A fully worked example: a disease test

Numbers make this click. Suppose a test was run on 100 patients. In reality 10 are sick and 90 are healthy. The test flags 8 patients as sick, but only 6 of those 8 are truly sick (so 2 are false alarms), and it misses 4 sick patients by calling them healthy. Here is the confusion matrix with real counts:

	Test says: Sick	Test says: Healthy
Actually Sick (10)	TP = 6	FN = 4 (missed!)
Actually Healthy (90)	FP = 2 (false alarm)	TN = 88

Now compute the two scores straight from the boxes:

Precision = TP ÷ (TP + FP) = 6 ÷ (6 + 2) = 6 ÷ 8 = 0.75. Of everyone it flagged, 75% were really sick.
Recall = TP ÷ (TP + FN) = 6 ÷ (6 + 4) = 6 ÷ 10 = 0.60. It caught only 60% of the truly sick.

Accuracy here is (6 + 88) ÷ 100 = 0.94 — which looks great, yet the test missed 4 sick people. That gap between a shiny accuracy and a worrying recall is exactly why you must look past accuracy.

Which matters more depends on the cost of each mistake. For a disease test, a miss (low recall) is dangerous — you would rather raise a few false alarms than send a sick patient home. For a spam filter, a false alarm (low precision) that bins a real email is annoying, so precision matters more there.

Tip: Remember it as: precision = trust the alarms; recall = catch them all. When both matter, people combine them into a single number called the F1 score.

Q. A model says “not spam” for every email and is 99% accurate because spam is rare. What is its recall on spam?

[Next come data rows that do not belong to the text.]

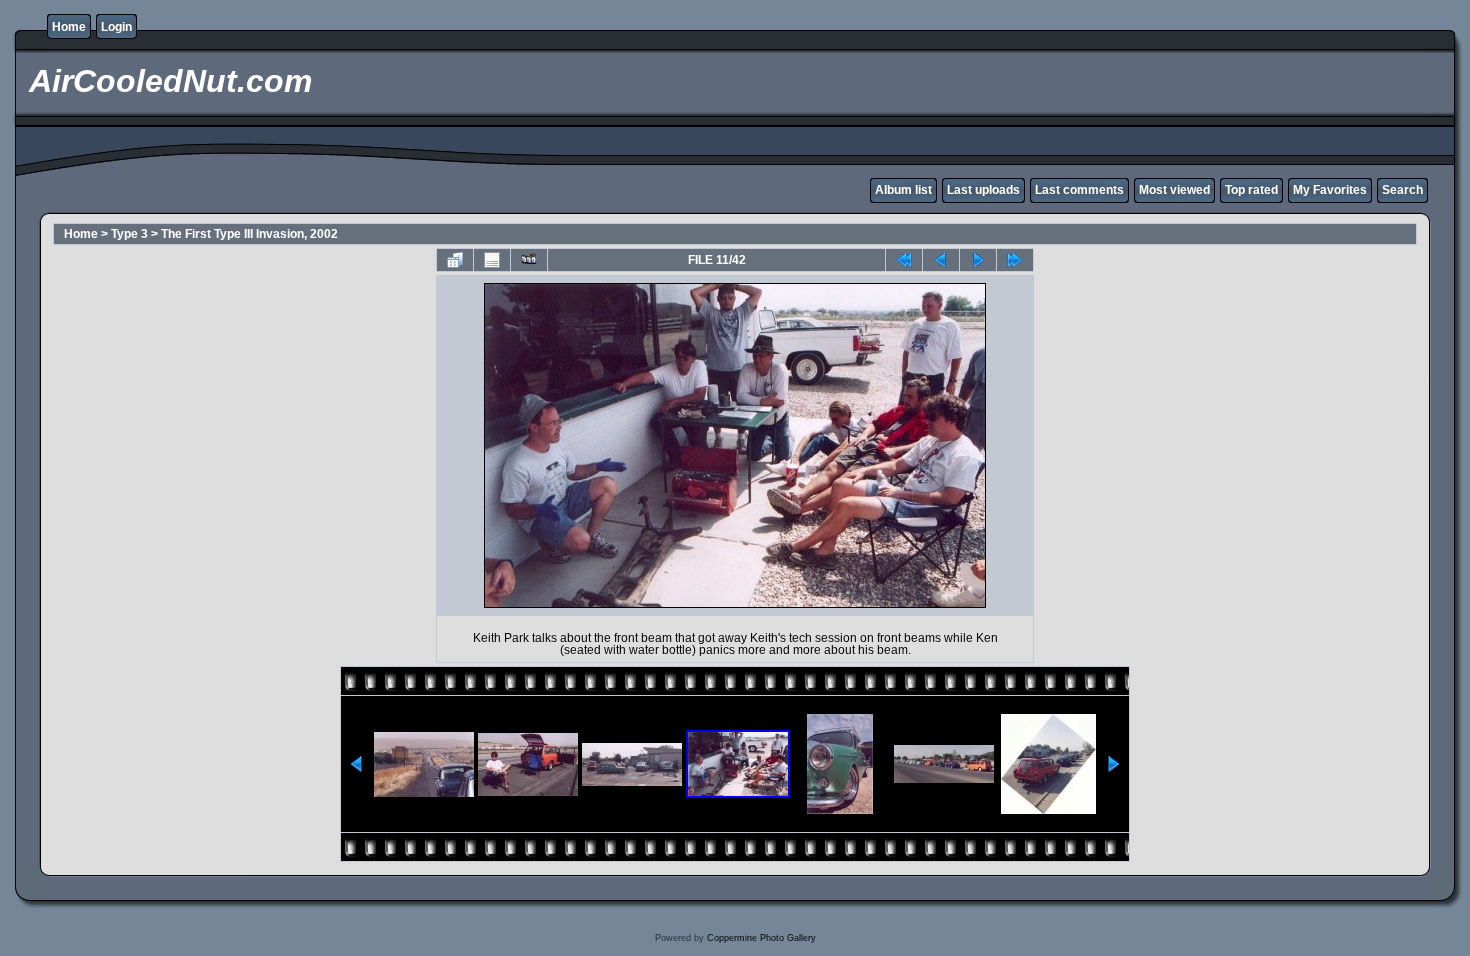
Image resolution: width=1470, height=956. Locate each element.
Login (116, 27)
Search (1402, 190)
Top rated (1251, 190)
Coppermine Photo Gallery (761, 938)
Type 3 (129, 234)
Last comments (1079, 190)
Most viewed (1174, 190)
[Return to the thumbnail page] (455, 260)
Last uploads (983, 190)
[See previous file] (941, 260)
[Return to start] (904, 260)
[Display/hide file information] (492, 260)
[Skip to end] (1015, 260)
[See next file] (978, 260)
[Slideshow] (529, 260)
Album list (903, 190)
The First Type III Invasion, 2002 (249, 234)
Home (69, 27)
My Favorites (1330, 190)
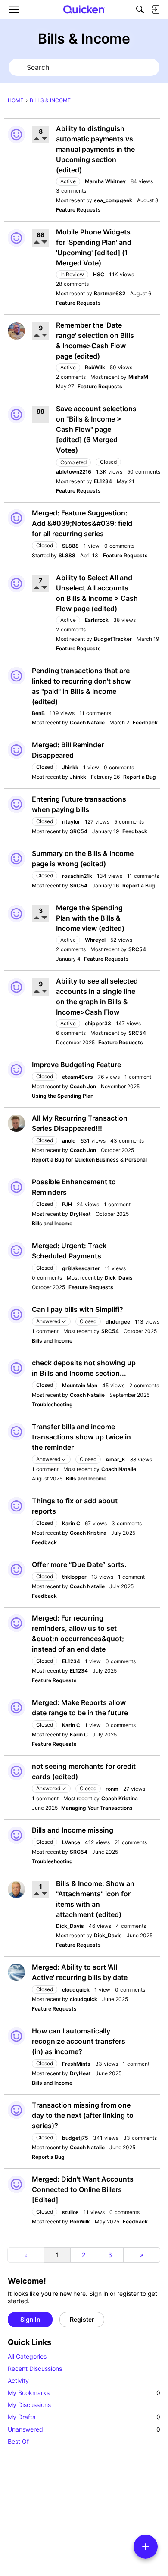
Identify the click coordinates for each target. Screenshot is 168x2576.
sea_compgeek (113, 200)
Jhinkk (70, 767)
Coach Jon (83, 1086)
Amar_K (115, 1459)
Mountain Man (79, 1385)
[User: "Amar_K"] (16, 1431)
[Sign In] (155, 9)
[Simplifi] (84, 9)
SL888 (70, 546)
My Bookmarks (84, 2392)
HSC (98, 274)
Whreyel (95, 940)
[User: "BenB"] (16, 675)
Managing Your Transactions (97, 1808)
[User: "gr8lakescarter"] (16, 1250)
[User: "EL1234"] (16, 1623)
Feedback (145, 722)
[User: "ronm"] (16, 1771)
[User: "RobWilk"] (16, 331)
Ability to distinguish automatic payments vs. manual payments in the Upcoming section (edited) (95, 149)
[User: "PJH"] (16, 1187)
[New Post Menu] (146, 2547)
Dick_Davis (119, 1277)
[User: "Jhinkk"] (16, 750)
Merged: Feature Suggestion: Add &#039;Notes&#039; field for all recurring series (82, 523)
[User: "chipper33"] (16, 987)
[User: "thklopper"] (16, 1569)
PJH (67, 1204)
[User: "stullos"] (16, 2184)
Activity (18, 2380)
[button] (37, 139)
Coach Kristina (88, 1533)
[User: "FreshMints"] (16, 2036)
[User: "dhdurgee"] (16, 1314)
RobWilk (95, 367)
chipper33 (98, 1023)
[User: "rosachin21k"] (16, 858)
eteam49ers (77, 1077)
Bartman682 (109, 293)
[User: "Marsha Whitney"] (16, 134)
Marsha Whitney (105, 181)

Answer: Recall measures how many real spam emails were caught. Catching none means 0% recall, even though accuracy looks great — which is why accuracy alone can mislead.

✍️ Practice

Change y_pred to add one false positive and recompute precision and recall.
For a cancer-screening test, say whether precision or recall matters more, and why.

🏠 Homework

Build a confusion matrix on paper for 10 predictions you make up, then compute accuracy, precision and recall.